To minimize the min-log-likelihood function, we relied on the differential evolution heuristic19, which is a global optimizer. For each optimization, we considered \(NP = 50\) agents. Furthermore, we used the binomial DE/rand/1 crossover strategy with a probability rate \(CR = 0.6\). The number of iterations that was considered is 3000. For the weighing factor F we use a uniform random distribution U(0, 2)20.

In order to find the estimates of the VAR(1) model, we relied on the same procedure as for the OU model, but we set the time intervals \(\Delta t_{i}\) equal to 1. The VAR(1) estimates were then found using the equivalence (A.2–A.4).

To evaluate our estimation procedure, we studied the analytical, closed-form estimates of the VAR(1) model with those obtained from the likelihood procedure, for those cases where the closed-form estimates resulted in a stable transition matrix (in our estimation procedure, this constraint is imposed, but this constraint is not imposed on the closed-form solutions). The results of this study can be found in Appendix B.

Models with measurement error

To include measurement noise, we recast the OU model and the VAR model as state-space models. The state-space models include two extra parameters compared to their basic forms: the variance of the measurement error in the PA dimension and the variance of the measurement error in the NA dimension. The models with measurement error were fitted using the marginal likelihood procedure (based on the linear Kalman filter approach21). The differential evolution heuristic was used to minimize the marginal min-log-likelihood. The same marginal likelihood was used in the out-of-sample cross-validation to compute the predictive accuracy.

Predictive accuracy: out-of-sample cross-validation

To compare the different models, we evaluated how well they predict previously unseen data (data not used for fitting the model).
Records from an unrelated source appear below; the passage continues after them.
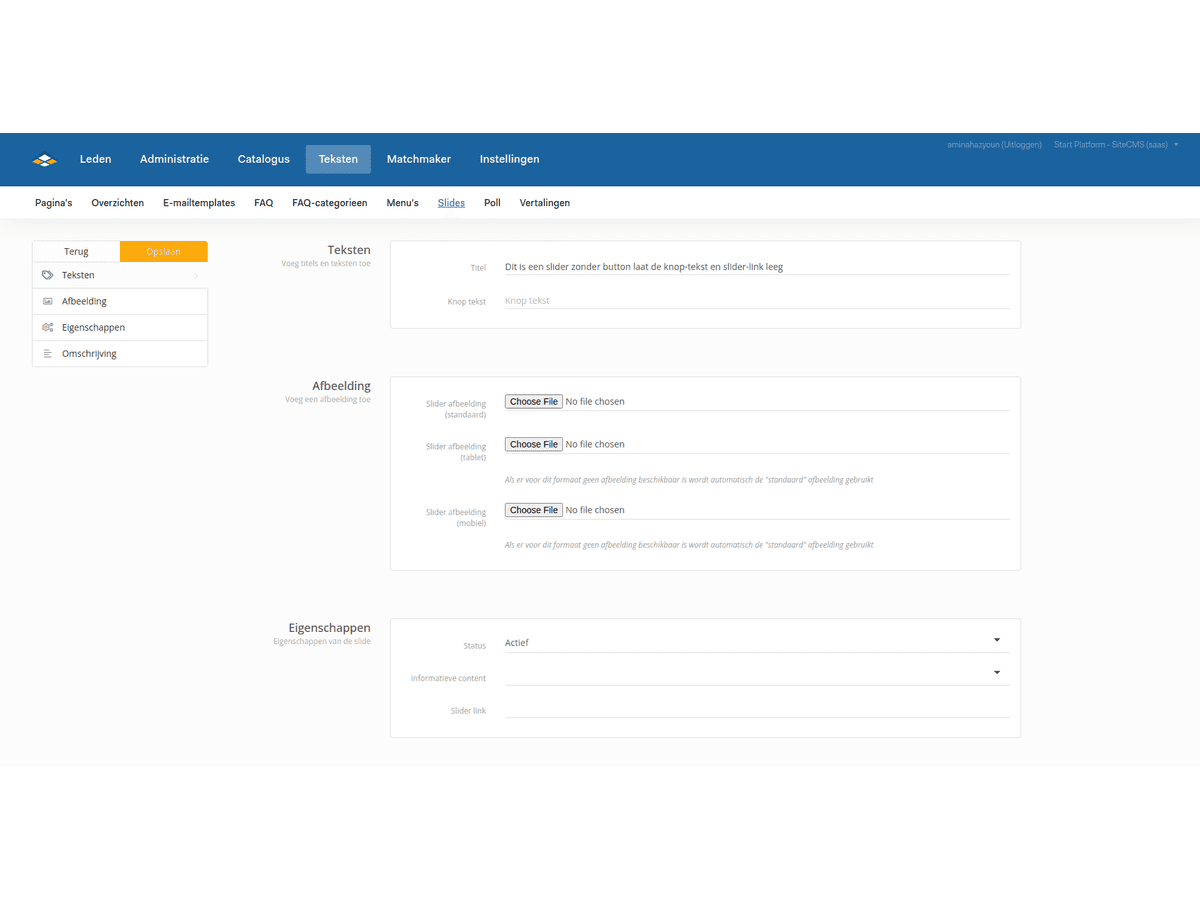Image resolution: width=1200 pixels, height=900 pixels.
Task: Click the Afbeelding image icon in sidebar
Action: coord(47,301)
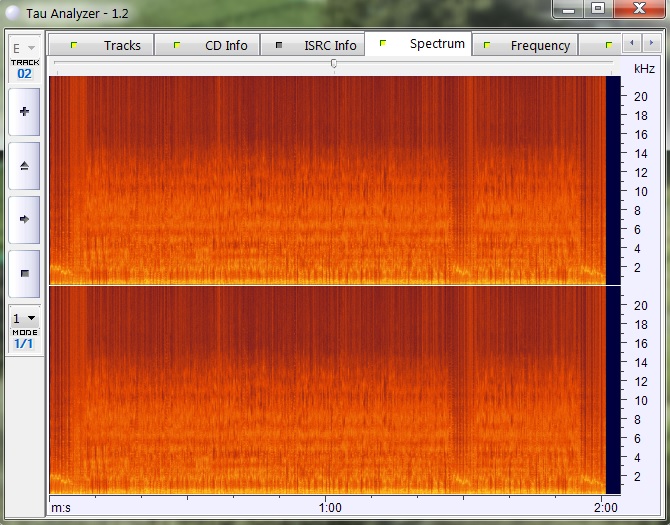Switch to the Tracks tab
The height and width of the screenshot is (525, 670).
[111, 45]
We used a walk-forward procedure. As in all cross-validation methods, the time series is split into two parts: a training set and a test set. Specifically to the walk-forward method, the training sets consists of the first \(N-n\) data points. It is used to fit the model (i.e., to find parameter estimates for the model of interest). The parameter estimates are then used to predict the measurement following the last of the training set (i.e. the \((N-n+1)\)th measurement). The measurement that is being predicted makes up the test set. The likelihood (or min-log-likelihood) of the test data point given the prediction is an indicator for the model’s predictive accuracy. To get a more robust estimate of the predictive accuracy, it is common practice to vary the sample size \(N-n\) of the training set and average the predicted min-log-likelihoods. Note that the information content of the training set reduces as n increases, which in general increases the uncertainty of predictions. In this paper, the n was varied from 1 to 10 for every time series, resulting in 10 predicted min-log-likelihoods per time series which were then averaged.
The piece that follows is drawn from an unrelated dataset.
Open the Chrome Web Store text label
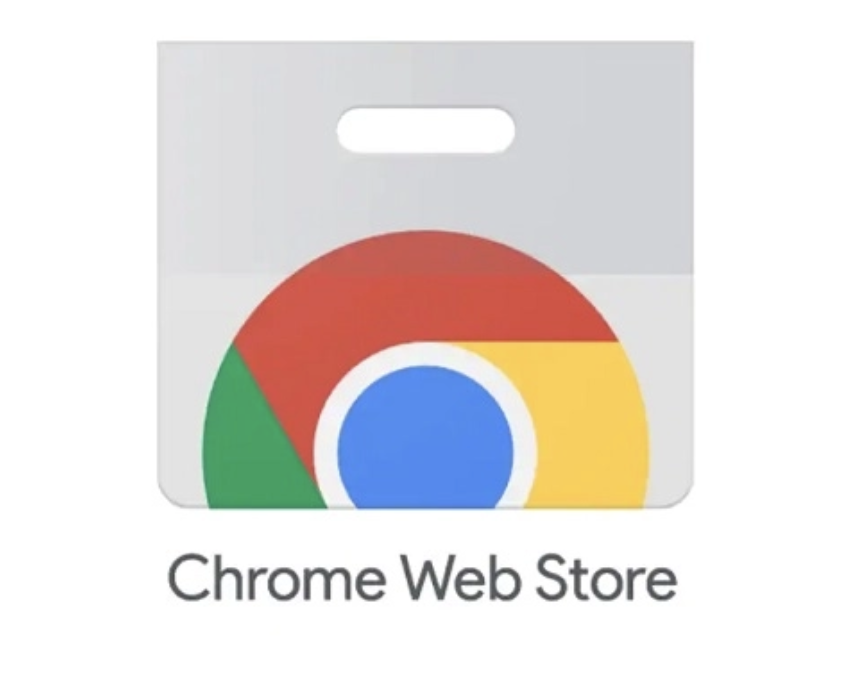pos(422,576)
Removal of large deviations

In order to identify large deviations, we define a speed measure. For two consecutive measurements \({\mathbf {x}}_{i}\) and \({\mathbf {x}}_{i+1}\), we defined the speed \(v_{i+1}\) as

$$\begin{aligned} v_{i+1} = \frac{1}{\Delta t_{i+1}} \sqrt{\sum _{j = 1}^{d} \left( \frac{x_{j,i+1} -x_{ji}}{s_{j}} \right) ^{2} }, \end{aligned}$$

where \(s_{j}\) denotes the sample standard deviation of the observations \(x_{j}\). This speed is equal to the Euclidean displacement of the normalized ratings divided by the time interval which separates them. This speed is influenced by both the magnitude of the displacement and the length of the time interval and will become especially large for large changes on small time scales. We normalize the ratings to ensure that speed is invariant to the scaling of the dimensions (and thus not dominated by those dimensions with larger variability or larger measurement scales).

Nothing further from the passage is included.